In this case, however, such promising phase II results may force the company (and FDA) to redesign that trial. Median survival for patients with advanced metastatic kidney cancer is less than one year. Response to standard chemotherapy is less than ten percent and to immunotherapy around 15 percent, but with considerable toxicity. Faced with those dismal statistics, Onyx and Bayer now have a drug producing a preliminary response rate of 42 percent in patients with advanced cancer who had already failed standard or investigational therapy.
"This drug is too good for the phase III trial as designed," said Ratain. "With results like this it will be ethically challenging to assign half the patients to standard therapy, much less to placebo."
He has encouraged the makers to extend the phase II trial, which is still accruing patients, and to seek FDA approval based on those results compared to historical controls, or to design a new phase III trial.
"It's a difficult issue," adds Stadler. "When you've got something exciting for a lethal disease like advanced cancer, how much evidence do you need?"
"When I'm face-to-face with patients," he adds, "they want access to this drug. When I stand up in front of my colleagues they want data. We simply don't have that just yet. We need more patients, longer-term results and we especially need to see what happens to the group that got randomized."
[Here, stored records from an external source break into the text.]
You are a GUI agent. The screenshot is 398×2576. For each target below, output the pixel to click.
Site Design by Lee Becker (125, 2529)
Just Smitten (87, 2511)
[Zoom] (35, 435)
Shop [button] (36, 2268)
Meanwhile, even the buzz is encouraging. "When I had my first CT scan last summer I didn't have much hope," recalled Jeffers, "didn't expect much. Then they told me my tumor had shrunk by 50 percent. I've got my second scan next week, and this time I've got hope."
About 190,000 people worldwide are diagnosed with kidney cancer each year, including about 32,000 in the United States. About half of U.S. patients are eligible for surgical removal of the cancerous kidney, but if the tumor has already spread beyond the kidney, surgery is less effective. About 12,000 U.S. patients die each year.
BAY 43-9006, is believed to inhibit an enzyme, known as Raf kinase, which regulates tumor-cell proliferation and may also play a role in the growth of new blood vessels to feed the tumor.
Bayer Healthcare Pharmaceuticals and Onyx Pharmaceuticals funded this clinical study. Additional researchers include Keith Flaherty and Peter O'Dwyer of the University of Pennsylvania, Philadelphia; Stan Kaye of Royal Marsden Hospital, Sutton, UK; Amita Patniak of the Cancer Therapy and Research Center, San Antonio; Tim Eisen of the Royal Marsden NHS Trust, London; and Henry Xiong of MD Anderson Cancer Center, Houston.